A co-operation agreement with Afreximbank aims to create a US$1bn China-Africa investment and industrialisation programme to facilitate the construction and creation of industrial parks and special economic zones on the continent and to provide Africa with the capacity for light manufacturing and primary processing of raw materials and commodities.

The two organisations also commit to support logistics and infrastructure that facilitate intra-regional trade and improving trade finance flows into Africa, through risk participation arrangements, cross-referral of business contacts, and indirect funding of China Exim to obligors through Afreximbank.

China Exim’s commitment to infrastructure projects in Africa was recently confirmed by a US$7.6bn concessional loan the bank is providing Tanzania to finance construction of a railway line.

What makes China the leading financier of infrastructure projects in the African continent is a mix of expertise and state-support financing. “China has done industrial park all over the country very effectively. It is building its own railway and has a lot of excess capacity in state-owned entities to do it” says Aubrey Hruby, co-founder of the Africa Expert Network and non-resident senior fellow at the Africa Centre at the Atlantic Council. “The structure of infrastructure lending that happened in between China and Africa is basically bilateral. It shouldn’t be called FDI but government to government financing of infrastructure,” she adds.

Afreximbank will also be working with the Made In Africa Initiative to develop and operate industrial and agro-processing parks, as well as facilitating investment flows into Africa by working with African governments to create, develop, and improve the infrastructures required for industrialisation. The two organisations will also work on establishing a pan-African equipment leasing platform to supply heavy duty and manufacturing equipment to various sectors of the African economy.

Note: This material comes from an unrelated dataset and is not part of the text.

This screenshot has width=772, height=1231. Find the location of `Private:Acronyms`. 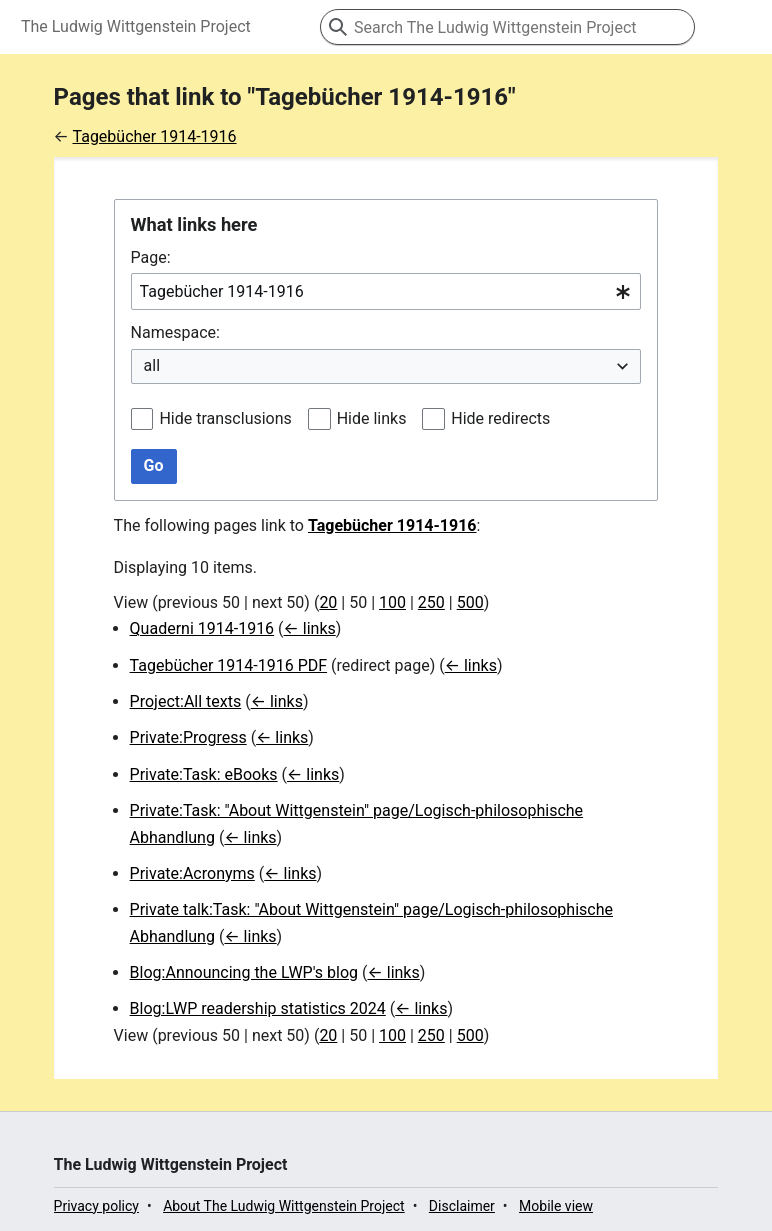

Private:Acronyms is located at coordinates (192, 873).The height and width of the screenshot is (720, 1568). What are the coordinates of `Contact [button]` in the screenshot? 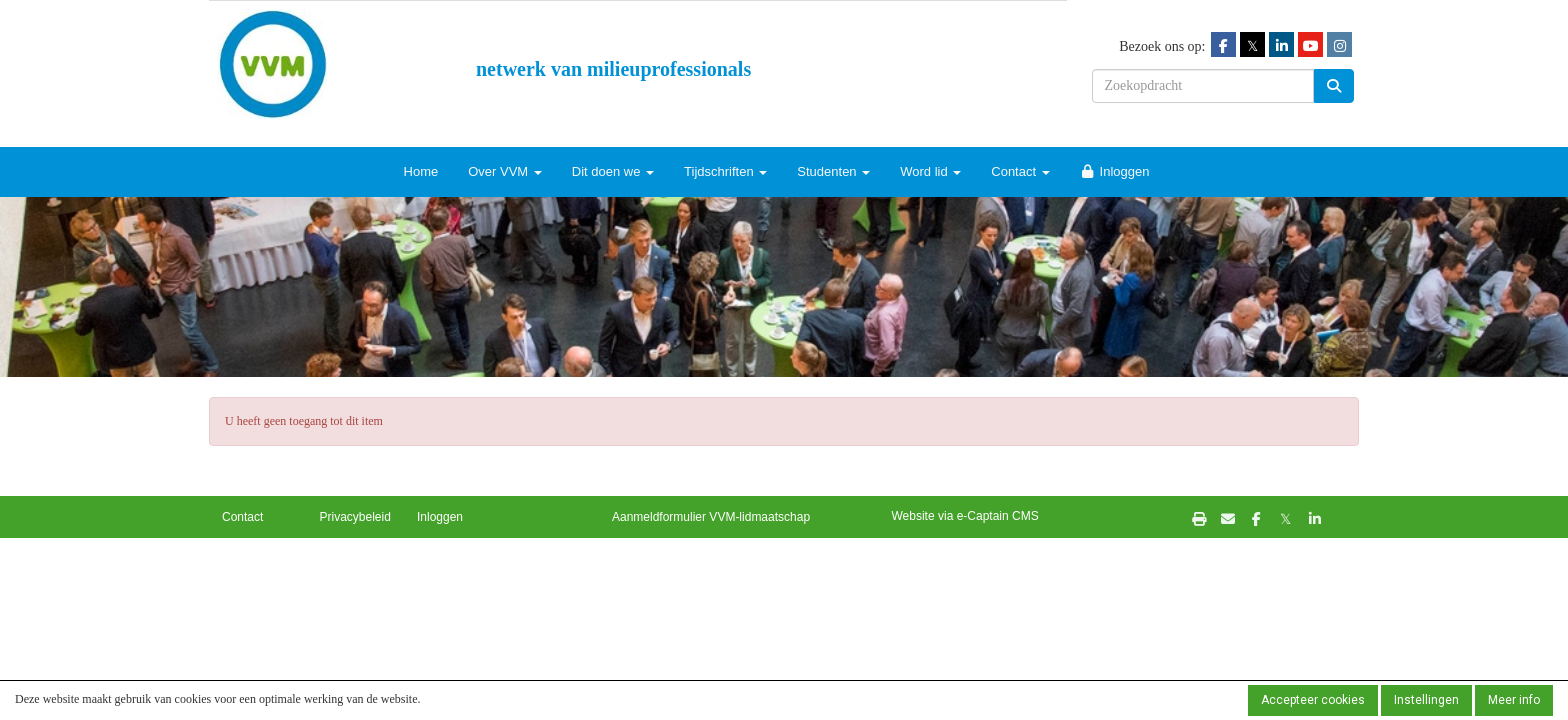 It's located at (242, 517).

According to Hruby, for the industrial programme to succeed in developing a competitive manufacturing sector, the biggest challenge will the policy certainty associated with the industrial projects in various countries. The involvement of the Made in Africa Initiative should make a big contribution in streamlining the trade and investment flow. “What the Made in Africa Initiative has shown is an ability to co-ordinate the right parties to make some of these investment and export growth happen,” says Hruby.